[DeviceMesh] Update get_group and add get_all_groups #128097

wz337 · 2024-06-06T01:23:12Z

Fixes #121984

cc @mrshenli @pritamdamania87 @zhaojuanmao @satgera @gqchen @aazzolini @osalpekar @jiayisuse @H-Huang @kwen2501 @awgu @penguinwu @fegin @XilunWu @wanchaol @fduwjj @tianyu-l @wconstab @yf225 @chauhang @d4l3k @msaroufim

pytorch-bot · 2024-06-06T01:23:14Z

🔗 Helpful Links

🧪 See artifacts and rendered test results at hud.pytorch.org/pr/128097

📄 Preview Python docs built from this PR
📄 Preview C++ docs built from this PR
❓ Need help or want to give feedback on the CI? Visit the bot commands wiki or our office hours

Note: Links to docs will display an error until the docs builds have been completed.

❗ 1 Active SEVs

There are 1 currently active SEVs. If your PR is affected, please view them below:

Rebase your PRs: Unstable CUDA signal in CI caused by cudnn 9 update

❌ 1 New Failure, 4 Unrelated Failures

As of commit a2640e5 with merge base 65aa16f ():

NEW FAILURE - The following job has failed:

trunk / linux-focal-cuda12.4-py3.10-gcc9-sm86 / test (default, 3, 5, linux.g5.4xlarge.nvidia.gpu) (gh)
test_foreach.py::TestForeachCUDA::test_parity__foreach_erf_fastpath_inplace_cuda_bool

FLAKY - The following jobs failed but were likely due to flakiness present on trunk:

inductor / cuda12.1-py3.10-gcc9-sm86 / test (dynamic_inductor_timm, 1, 2, linux.g5.4xlarge.nvidia.gpu) (gh) (similar failure)
gluon_inception_v3
inductor-periodic / cuda12.1-py3.10-gcc9-sm86-periodic-dynamo-benchmarks / test (dynamic_aot_eager_torchbench, 2, 2, linux.g5.4xlarge.nvidia.gpu) (gh) (matched linux rule in flaky-rules.json)
Error response from daemon: a prune operation is already running
inductor-periodic / cuda12.4-py3.10-gcc9-sm86 / test (dynamic_inductor_torchbench, 2, 2, linux.g5.4xlarge.nvidia.gpu) (gh) (matched linux rule in flaky-rules.json)
Error response from daemon: a prune operation is already running

UNSTABLE - The following job failed but was likely due to flakiness present on trunk and has been marked as unstable:

inductor / linux-jammy-cpu-py3.8-gcc11-inductor / test (inductor_torchbench_cpu_smoketest_perf, 1, 1, linux.24xl.spr-metal, unstable) (gh) (#126993)
Process completed with exit code 1.

This comment was automatically generated by Dr. CI and updates every 15 minutes.

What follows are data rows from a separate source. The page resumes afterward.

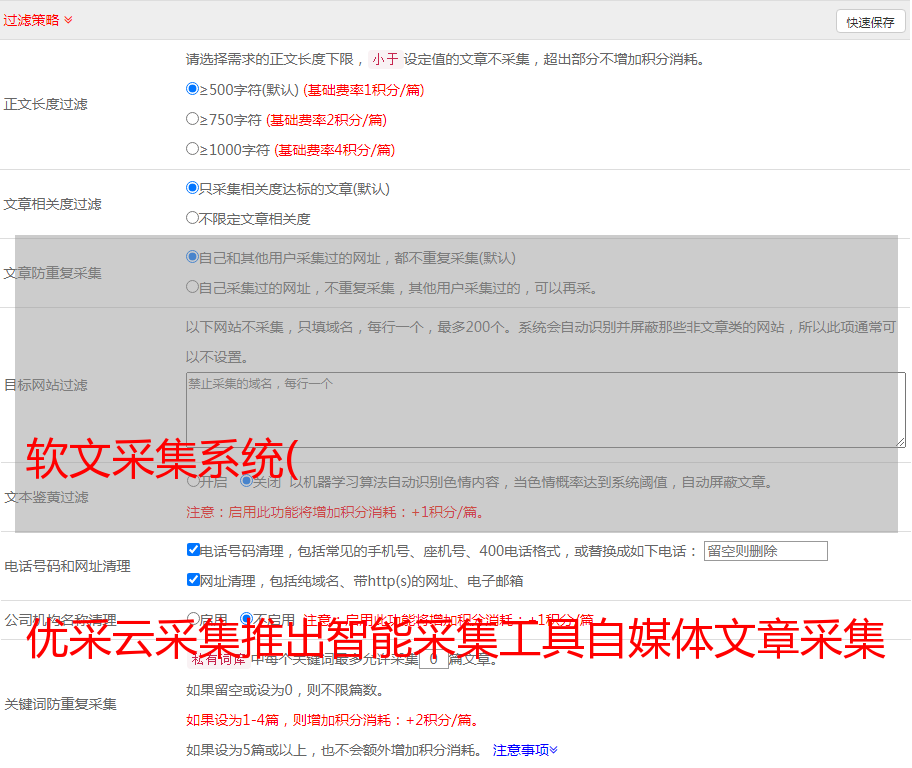Select the ≥1000字符 length filter

click(x=193, y=149)
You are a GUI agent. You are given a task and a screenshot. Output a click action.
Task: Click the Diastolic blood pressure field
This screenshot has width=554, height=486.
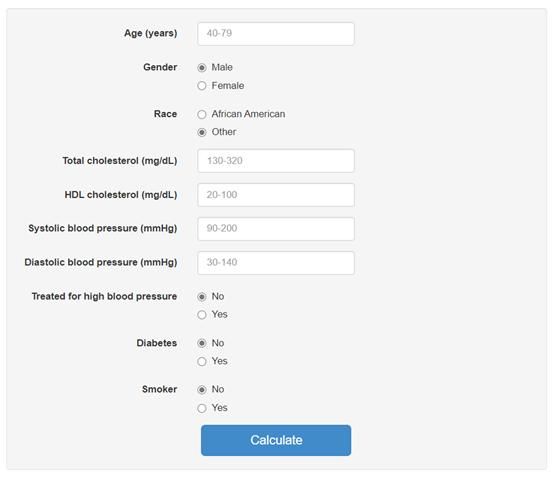pos(276,263)
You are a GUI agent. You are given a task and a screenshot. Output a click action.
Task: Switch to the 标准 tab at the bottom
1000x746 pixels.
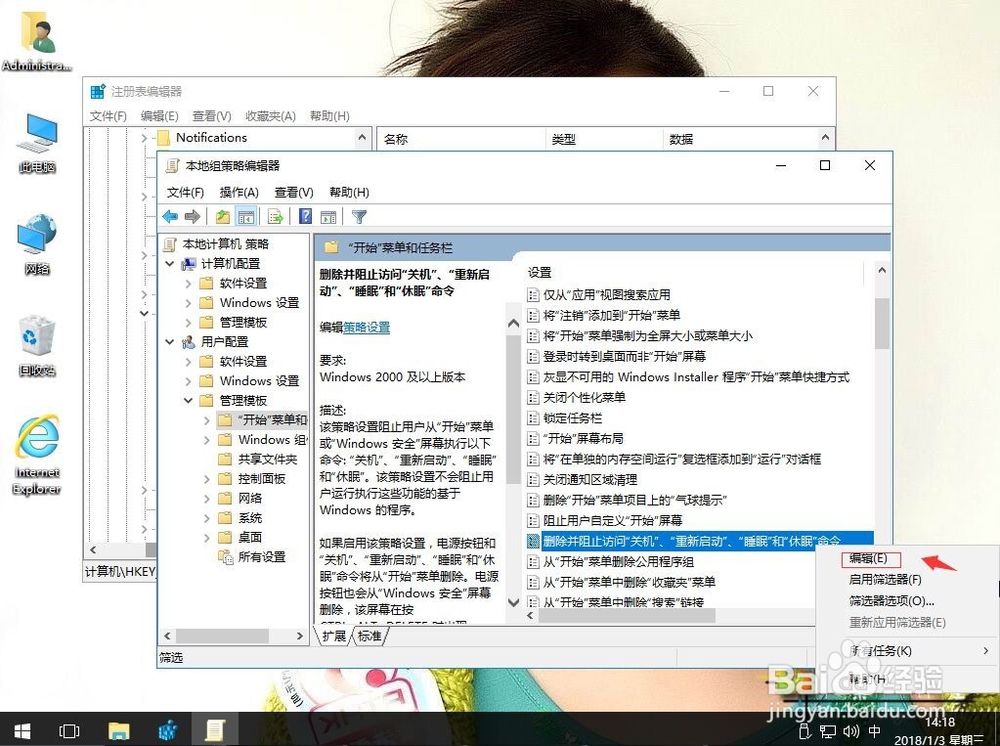click(368, 636)
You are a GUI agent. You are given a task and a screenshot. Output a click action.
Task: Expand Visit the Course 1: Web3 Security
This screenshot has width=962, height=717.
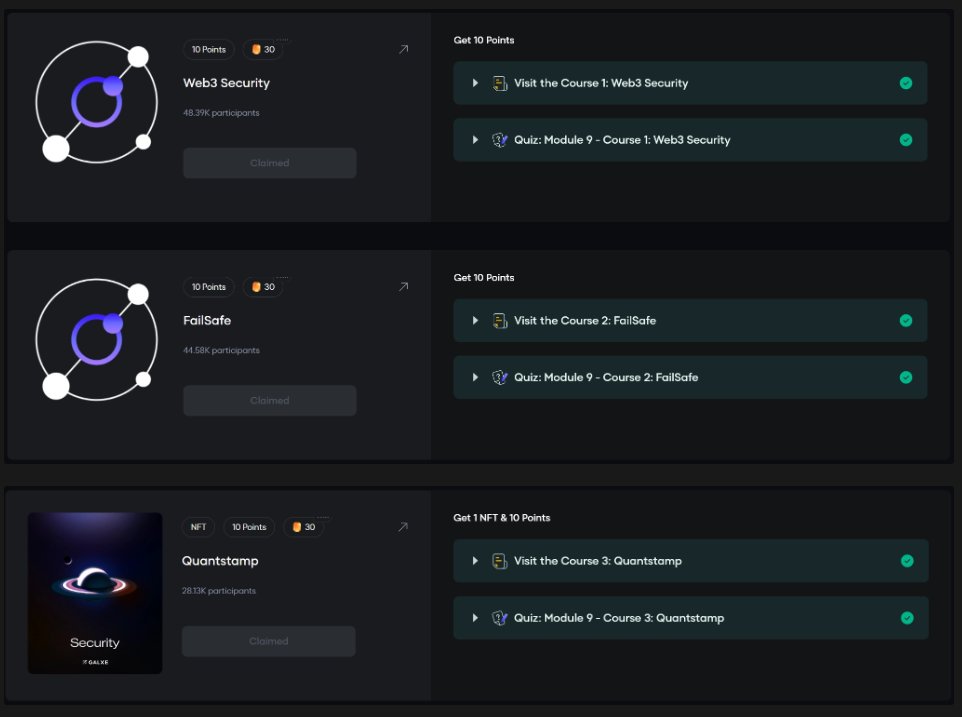[x=475, y=83]
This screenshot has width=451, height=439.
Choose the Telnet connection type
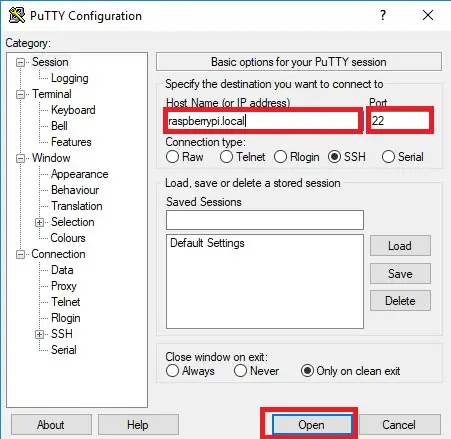(x=226, y=157)
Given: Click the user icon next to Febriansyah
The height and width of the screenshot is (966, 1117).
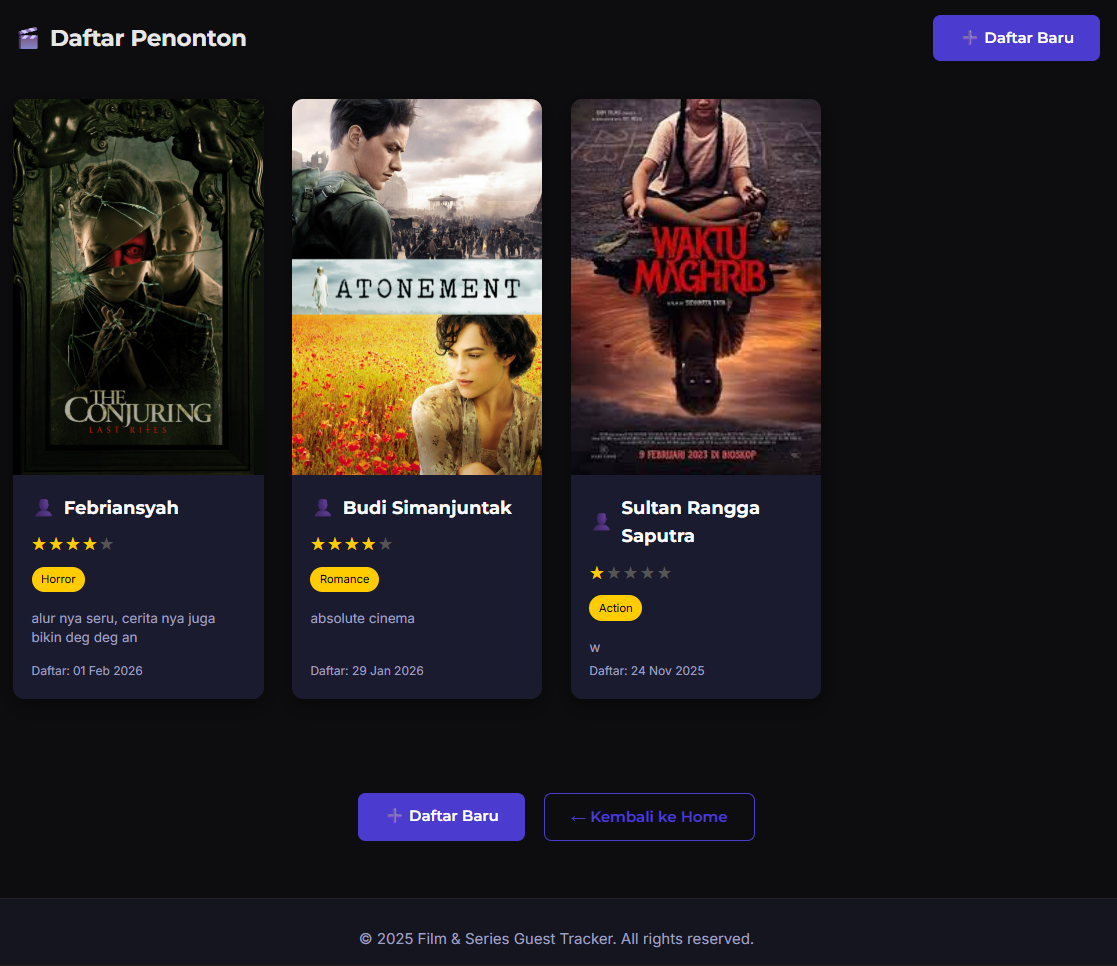Looking at the screenshot, I should pyautogui.click(x=43, y=508).
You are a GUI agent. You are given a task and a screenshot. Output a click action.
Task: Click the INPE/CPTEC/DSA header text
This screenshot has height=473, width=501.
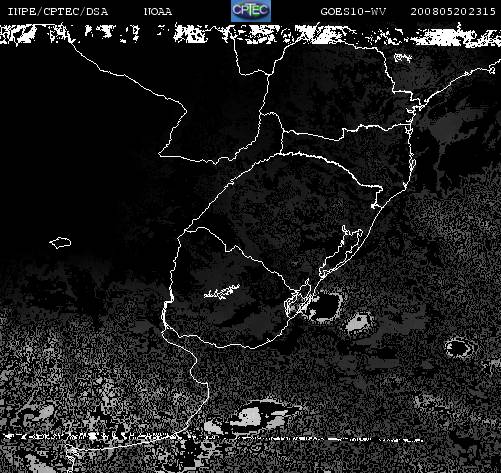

wz337 · 2024-06-06T17:06:28Z

@wconstab @wanchaol As suggested, I updated get_group to return a single PG and added a new API for get_groups. I am wondering how we should warn the user about the change, since the API signature of get_group remains the same while the return type changes.

I believe most of the use cases I've seen use get_group with a mesh_dim passing in, so these use cases won't be affected. The few use cases where the list is returned is actually in our own code base or tests. Should we throw a warning in get_group when user does not pass in a mesh_dim and redirect them to get_groups if they are looking for the list of all the PGs?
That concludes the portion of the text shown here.